Water Background Subtraction (Overwrite)
==========================================

This module, `overwrite_10_2_23.py`, adapts previous background subtraction programs for specific crystallography data analysis. It processes `.stream` files with "high" and "low" keV values, overwriting the "low" keV background with the "high" keV stream for improved peak accuracy.

The rational behind this is to take two stream files, one with "high" keV values and one with "low" keV values, and analyze their respective `.stream` files. The program will then take the background from the "low" keV stream file and overwrite the background in the "high" keV stream file.

The program will then "overwrite" the "low" keV stream file, as the "high" keV stream, with the new more accurate peak values.

Refer to :doc:`stream_background_subtraction` for foundational coding structures.


GitHub Repositories:

- `adamkurth/waterbackground_subtraction on GitHub <https://github.com/adamkurth/waterbackground_subtraction.git>`_

- `amkurth/waterbackground_subtraction on GitLab <https://gitlab.com/amkurth/waterbackground_subtraction.git>`_

Imports
-------

The script primarily extends `h5_stream_background_subtraction_10_2_23.py` to streamline the code, alongside crucial libraries:

.. code-block:: python

    import os
    import shutil
    import numpy as np
    import h5py as h5
    import h5_stream_background_subtraction_10_2_23 as streampy

Duplicate Function
------------------

Creates a copy of the stream files before overwriting, using `shutil.copyfile()`.

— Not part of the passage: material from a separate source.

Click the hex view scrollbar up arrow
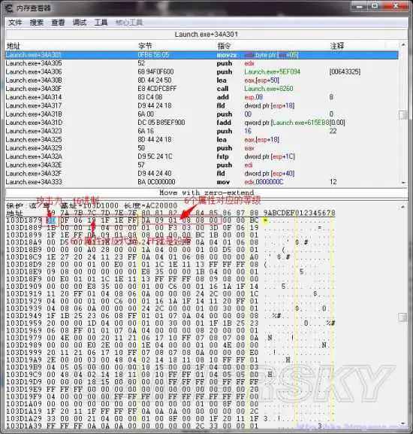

.. py:function:: duplicate_before_overwrite(filename)

    :param filename: The file to duplicate.
    :type filename: str
    :return: The duplicated file's path.
    :rtype: str
    
    .. code-block:: python

        def duplicate_before_overwrite(filename):
            # taking filename and adding copy extension to it.
            base_file, extension = filename.rsplit('.',1)
            new_base_file = f'{base_file}_copy'
            new_filename = f'{new_base_file}.{extension}'
            duplicate = shutil.copyfile(filename, new_filename)
            return duplicate


Debugging Functions
-------------------

- `compare_high_low()` is used to compare the two stream file contents to ensure that they're loaded and read properly. 

- `retrieve()` is used to retrieve the columns of data to retrieve, and append to a list.

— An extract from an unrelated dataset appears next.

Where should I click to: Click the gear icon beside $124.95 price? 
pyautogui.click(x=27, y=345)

.. py:function:: compare_high_low(high_data, low_data, *columns)

    Compare the high and low data and return the compared data.

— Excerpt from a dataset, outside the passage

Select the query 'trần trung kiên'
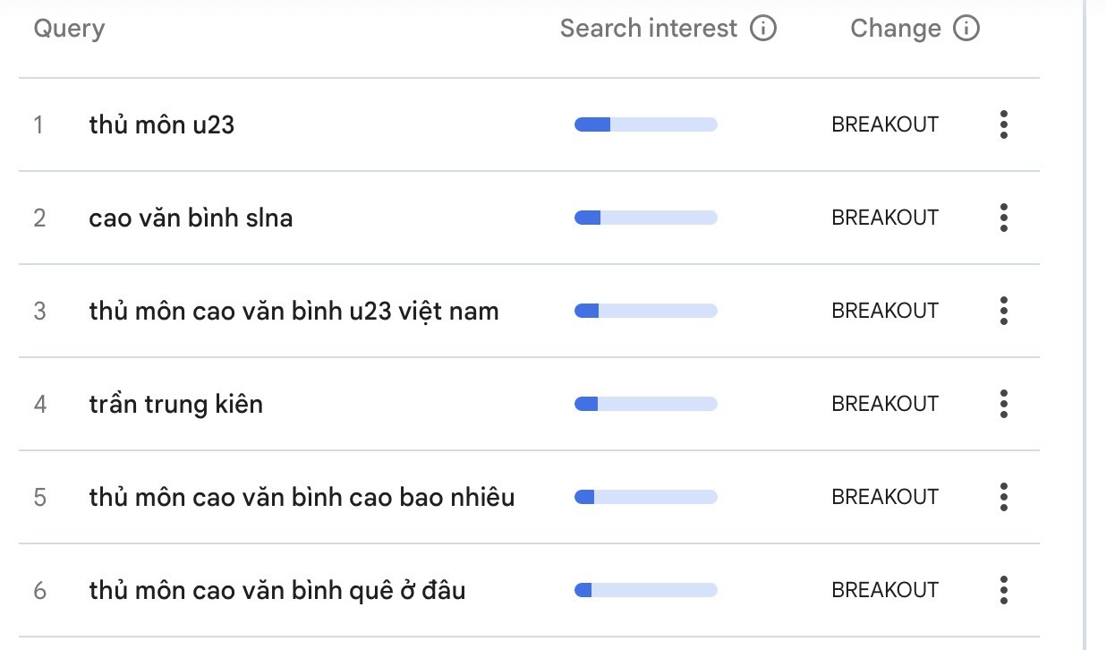This screenshot has width=1106, height=650. 175,404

    :param high_data: The high keV file to compare.
    :type high_data: dict
    :param low_data: The low keV file to compare.
    :type low_data: dict
    :option columns: The columns desired to be compared.
    :type columns: str

    :return: The columns desired to be compared.
    :rtype: dict

    .. code-block:: python

        def compare_high_low(high_data, low_data, *columns):
            """
            Compare the high and low data and return the compared data.
            """
            compared_data = {}
            for col in columns:
                if col in high_data and col in low_data:
                    print(f'High: {high_data[col]} \n')
                    print(f'Low: {low_data[col]} \n')
                    print()
                    compared_data[col] = (high_data[col], low_data[col])
                    retrieve(list(high_data), list(low_data), *columns)
            return compared_data

This function directly appends certain columns in `data_columns` for ease of use and debugging purposes.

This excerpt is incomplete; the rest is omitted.